La Turquie, qui cherche à renouer avec Ryad dont elle a besoin pour soutenir son économie en difficulté, a décidé d’en finir avec l’affaire Jamal Khashoggi, journaliste saoudien assassiné et démembré en 2018 à Istanbul.

Transfert du dossier
Le procureur du tribunal d’Istanbul devant lequel se tenait depuis 2020 le procès par contumace de 26 ressortissants saoudiens accusés de ce crime particulièrement odieux a demandé jeudi à " clore " le dossier et à le transférer à l’Arabie saoudite. Une demande aussitôt qualifiée de " terrible nouvelle " par l’association Reporters sans frontières à Istanbul, qui assure qu’elle répond à une requête de l’Arabie saoudite " déposée le 13 mars dernier ".Selon l’agence de presse privée DHA, le procureur a défendu sa position en faisant valoir que " l’affaire traîne parce que les ordres de la cour ne peuvent être exécutés, les accusés étant des ressortissants étrangers ". Sur Twitter, la fiancée de M. Khashoggi, Hatice Cengiz, a souligné que le procureur suivait ainsi les autorités saoudiennes: " A l’audience d’aujourd’hui, le procureur a demandé, conformément à la demande saoudienne, le transfert du dossier en Arabie Saoudite et sa finalisation en Turquie ", a-t-elle écrit. Dans un entretien récent à l’AFP, Mme Cengiz exhortait la Turquie, son pays, à " insister pour que justice soit faite " et à ne pas renoncer au profit d’un rapprochement avec Ryad. Le procès de 26 ressortissants saoudiens accusés par la Turquie d’avoir assassiné Jamal Khashoggi s’était ouvert devant le tribunal d’Istanbul en juillet 2020, en l’absence des intéressés. La prochaine audience reste pour l’heure programmée pour le 7 avril.

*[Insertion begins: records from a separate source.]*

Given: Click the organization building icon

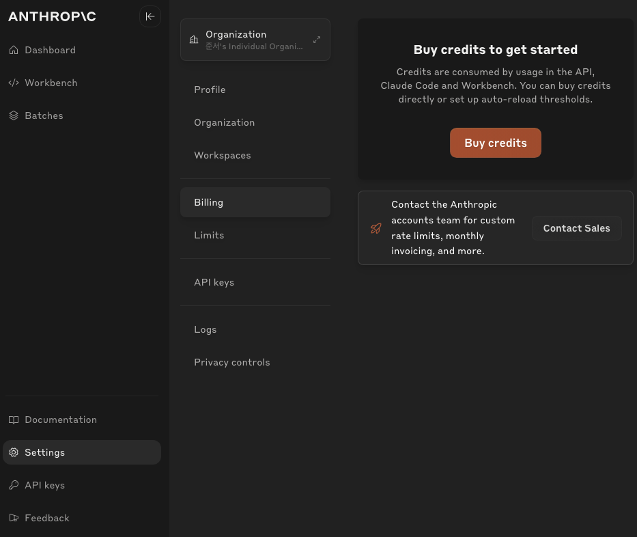Looking at the screenshot, I should 194,40.
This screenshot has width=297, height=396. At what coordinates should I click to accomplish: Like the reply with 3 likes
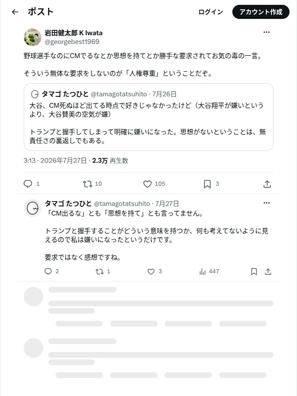151,271
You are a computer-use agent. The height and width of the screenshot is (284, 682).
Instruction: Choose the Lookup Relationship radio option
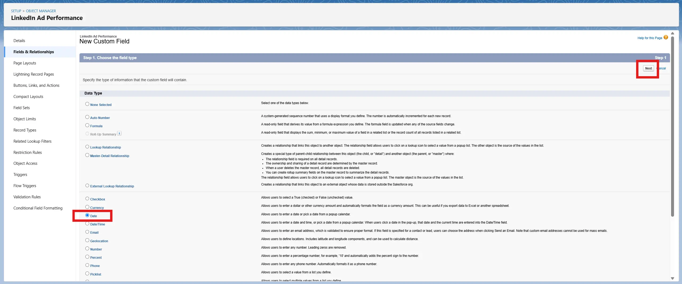[x=87, y=147]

Realpolitik face à l’inflation

Le journaliste saoudien de 59 ans, détracteur du pouvoir de la famille royale saoudienne et collaborateur du Washington Post, a été assassiné et son corps découpé le 2 octobre 2018 à l’intérieur du consulat d’Arabie saoudite à Istanbul, où il s’était rendu pour obtenir un document, selon la Turquie. Ce jour-là, Mme Cengiz l’attendait dans la rue, devant les locaux. Mais M. Khashoggi n’a jamais réapparu et ses restes n’ont jamais été retrouvés. Cette affaire empoisonne les relations entre les deux puissances régionales sunnites.

Mais Ankara, en proie à une crise économique et à une inflation au plus haut depuis 20 ans (près de 55% sur les douze derniers mois), cherche depuis plusieurs mois le rapprochement avec Ryad. Le président turc Recep Tayyip Erdogan avait annoncé début janvier une visite imminente en Arabie Saoudite – qui n’a pas eu lieu à ce jour. Dans un entretien télévisé jeudi matin, le ministre turc des Affaires étrangères Mevlüt Cavusoglu a reconnu que " des étapes importantes vers la normalisation des relations (avec l’Arabie saoudite) sont en cours ". " La coopération judiciaire a atteint un meilleur niveau ", a-t-il ajouté.

Pour Erol Önderoglu, représentant de RSF en Turquie contacté par l’AFP, " transférer le dossier vers Ryad, où le monde a déjà assisté à une mascarade de justice, est une terrible nouvelle pour ceux qui souhaitent obtenir justice pour le journaliste ". " RSF encourage le ministère turc de la Justice à s’opposer à cette demande déposée le 13 mars dernier par l’Arabie Saoudite ", insiste-t-il en notant que " le dossier Khashoggi semble cette fois-ci victime du rapprochement diplomatique entre la Turquie et le royaume " saoudien.

Multipliant depuis quelques mois des initiatives pour renouer des liens avec plusieurs puissances régionales, M. Erdogan a déclaré début décembre vouloir développer les relations d’Ankara avec les pays du Golfe, " sans distinction ". Les relations entre Ankara et Ryad s’étaient dégradées en 2017 lors du blocus du Qatar, un proche allié de la Turquie, décrété par l’Arabie Saoudite et suivi par les Émirats.